Monday, February 4, 2013

Top Perennials Part 3 (of many)

The next two flowers I'd like to present constitute good "fillers". Neither one is exceptional by itself but within a border, they both add an interesting element and blend well with the showy ones.

Yellow Loosestrife (Lysimachia punctata) is a tall plant, growing 2-3 feet tall. Its flowers grow in elegant flowering spikes. It's great in a perennial border or beside a water feature.
It is in no way related to Purple Loosestrife Lythrum salicaria, an invasive plant that everyone attempted to eradicate in the 90's.

I have 2 areas where Yellow Loosestrife has spread nicely. Above you see it with red Serviceberries but I also like it with the annual bright red Maltese Cross (Lychnis chalcedonica)

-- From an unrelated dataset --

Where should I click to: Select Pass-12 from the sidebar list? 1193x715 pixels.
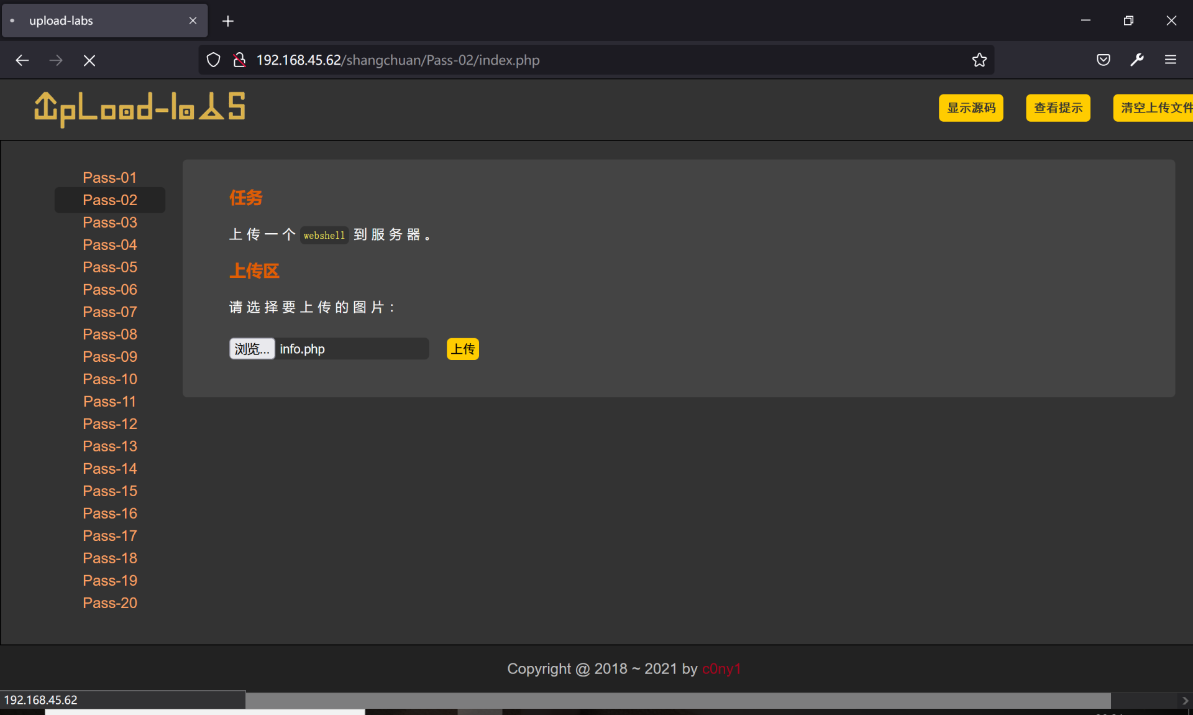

Yellow Loosestrife is best left in the border. I have tried cutting it for bouquets but is short lived, lasting only a day or two.

Ladies Mantle Alchemilla mollis is more chartreuse than yellow. Its flowers are quite insignificant but the plant grows into huge large mounds (2 - 2 1/2') with wonderful fuzzy cupped leaves that hold water droplets after a rain.

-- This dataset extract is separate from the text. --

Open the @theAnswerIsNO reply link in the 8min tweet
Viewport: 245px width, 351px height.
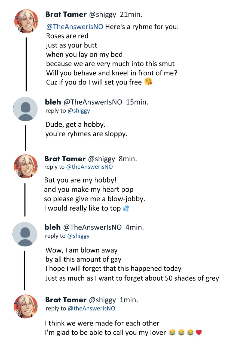tap(89, 167)
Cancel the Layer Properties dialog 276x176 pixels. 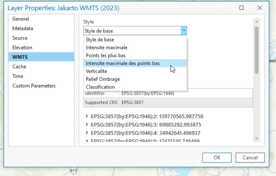click(250, 157)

It blends will into foreground or background and makes plants beside it look fabulous.

If you have never tried either of these plants, please do. I hope you won't be disappointed. Both are very low maintenance and tolerated last summer's heat and drought very well.


Nadezda said...

Ladies Mantle (Alchemilla mollis) is my favorite plant too, Astrid! I grow it near my pond and it's nice to see the leaves reflection in water. Only I cut the flowers, I don't like them.

Alistair said...

Astrid - Such a beautiful picture of the Alchemilla and Hosta. Although I see by searching that the Yellow Lysimachia is also commonly known as Loosestrife, I was not aware of this.

Astrid said...

Hi Nadezda
I like the flowers when they are fresh and newly bloomed but they turn brown later. That's when I have to cut them off and that's a big job. So in that respect, A. mollis is not low maintenance.

Hi Alistair
There's purple loosestrife - that's the really bad invasive one near water. But within the Lysimachia family there's also L. clethroides which is known as Gooseneck Loosestrife and L. nummelaria (Creeping Jenny). Both are spreaders but Jenny is a nice ground cover. I will feature it later.

HELENE said...

I use to have Lysimachia punctata, a variegated one called 'Alexander', thought it was a bit fun to have since my son is called Alexander! But the plant didn't like the location I gave it, too shady I think, so after a few years it was not looking very nice and went in the compost bin.

Those dark red coleous of yours look fantastic! Do they have a name?

Love these posts of yours, great to get an update on plants, always new ideas to get :-)

Jennifer said...

Hi Astrid, I got your message about the deleted comment. I understand completely that it was removed by accident and certainly take no offence. I have Lady's Mantle in a few locations. I find it resents deep shade, but does very well in part shade. I inherited a small patch of Yellow Loosestrife from the gardener who lived here previous to us, but it got crowded out by things I added when we moved in. I really must replace it! Yellow Loosestrife is such a happy looking flower.

Astrid said...

Hi Helene
Thanks! I have learned a lot about different plants from your blog too. That's what makes this blogging experience so much fun. I have seen the 'Alexander' and it's really quite interesting. Maybe I should add that to my garden.

Hi Jennifer
Both areas that I have L. punctata get quite a bit of sun. And yes, they are a "happy" plant, now that you mention it. I guess because the yellow is so sunny.

Astrid said...

I forgot to answer your question. The 2 coleus I had in the front were Colorblaze Kingswood Torch (red one) and Colorblaze Lifelime (lime green one).

Stiletto said...

I'm so impressed with your garden. It's so lush and soothing to the eyes. You must have wonderful green fingers!

Astrid said...

Welcome Stiletto! Glad you enjoyed my garden. Your website is great. So is the corresponding food blog. I may try out a few of your Malaysian recipes.